Vorliegender Text:
====

Die Wut einer Hausfrau

„Ich war wie im Nebel“: Weil er ihr Geld schuldete und ein Verhältnis mit ihrer Tochter hatte, erschoss Melek B. ihren Schwager im Friseurladen. Seit gestern steht sie unter Mordanklage vor dem Landgericht. Erklären kann sie sich die Tat nicht mehr

von ELKE SPANNER

Typ: Hausfrau. Flanellhose, Strickweste. Ein scheinbar kaltblütig geplanter Mord, eine Hinrichtung regelrecht, begangen von einer grauhaarigen Frau mit sorgenvollem Gesicht und ordentlich aus dem Gesicht gekämmtem Haar. Der das Sprechen vor Gericht schwer fällt, die immer wieder auf Deutsch ansetzt und dann doch zurückfällt ins Türkische, vor Nervosität. Die ganz leise spricht und dadurch schwach wirkt, trotz der etwas fülligen Figur. Die dreifache Mutter ist und Friseurin, und eines Tages loszog mit einer Pistole in der Handtasche und ihren Schwager tötete, ein gezielter Schuss und er war tot. Heimtückischer Mord, sagt die Anklage. Lebenslange Haft, sagt dazu das Strafgesetzbuch. Die Angeklagte sagt, sie habe wie im Nebel gehandelt, und es tue ihr Leid. Seit gestern verhandelt das Landgericht über den Fall.

====

Rohdaten:
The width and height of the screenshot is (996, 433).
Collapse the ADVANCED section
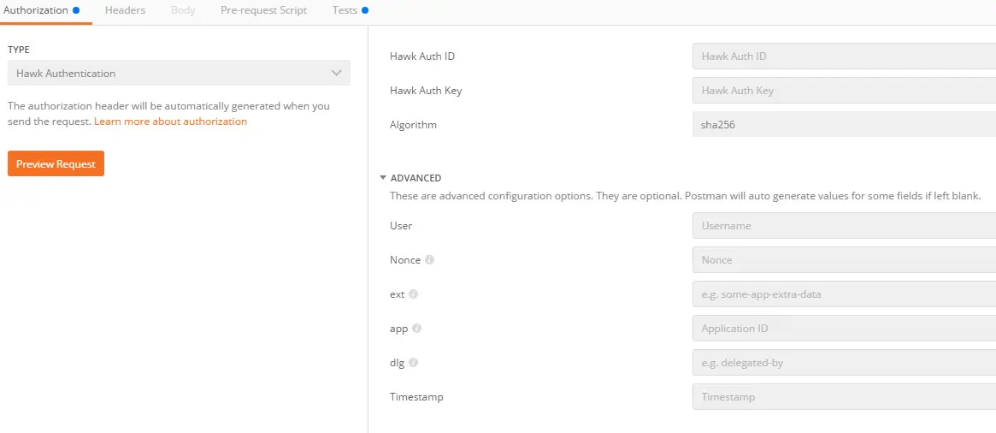pyautogui.click(x=383, y=178)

====

Aufgaben:
a. Gib aus dem Bericht über den Mordprozess gegen Melek B. den Abschnitt wörtlich aus, der bei „von ELKE SPANNER“ beginnt und bei „über den Fall.“ endet.
b. Nimm den Bericht über den Mordprozess gegen Melek B. an seinem letzten Satz auf und schreibe ihn weiter.

Antworten in Reihenfolge:
a.
von ELKE SPANNER

Typ: Hausfrau. Flanellhose, Strickweste. Ein scheinbar kaltblütig geplanter Mord, eine Hinrichtung regelrecht, begangen von einer grauhaarigen Frau mit sorgenvollem Gesicht und ordentlich aus dem Gesicht gekämmtem Haar. Der das Sprechen vor Gericht schwer fällt, die immer wieder auf Deutsch ansetzt und dann doch zurückfällt ins Türkische, vor Nervosität. Die ganz leise spricht und dadurch schwach wirkt, trotz der etwas fülligen Figur. Die dreifache Mutter ist und Friseurin, und eines Tages loszog mit einer Pistole in der Handtasche und ihren Schwager tötete, ein gezielter Schuss und er war tot. Heimtückischer Mord, sagt die Anklage. Lebenslange Haft, sagt dazu das Strafgesetzbuch. Die Angeklagte sagt, sie habe wie im Nebel gehandelt, und es tue ihr Leid. Seit gestern verhandelt das Landgericht über den Fall.

b.
Es ist der 12. April dieses Jahres, als mit Melek B. ihrer Aussage zufolge etwas durchging, was sie selbst nicht mehr verstehen kann. Da war viel Wut auf ihren Schwager Yilmaz B., weil dieser ihr Geld schuldete und einfach nicht bezahlen wollte. Sie hatte sich mit 25.000 Euro in seinen Friseursalon eingekauft, und als der schlecht lief, ließ der Bruder ihres Mannes sie mit ihren Geldsorgen allein. Und da war Verzweiflung, weil er mit ihrer Tochter ein Verhältnis hatte und so etwas für sie „unmöglich“ ist, ruft sie unter Tränen aus, „wie kann man nur so etwas machen“. Dann trifft sie ihre Tochter im Friseurgeschäft des Schwagers an, sieht mit eigenen Augen die Beziehung, die sie nicht billigen kann und will, und schießt. „Sie war sehr ruhig“, berichtet ein Student, der beim Bezahlen seines Haarschnittes Augenzeuge der Tat geworden war. Drei Schüsse habe er gehört, dann habe jemand Melek B. entwaffnet und festgehalten.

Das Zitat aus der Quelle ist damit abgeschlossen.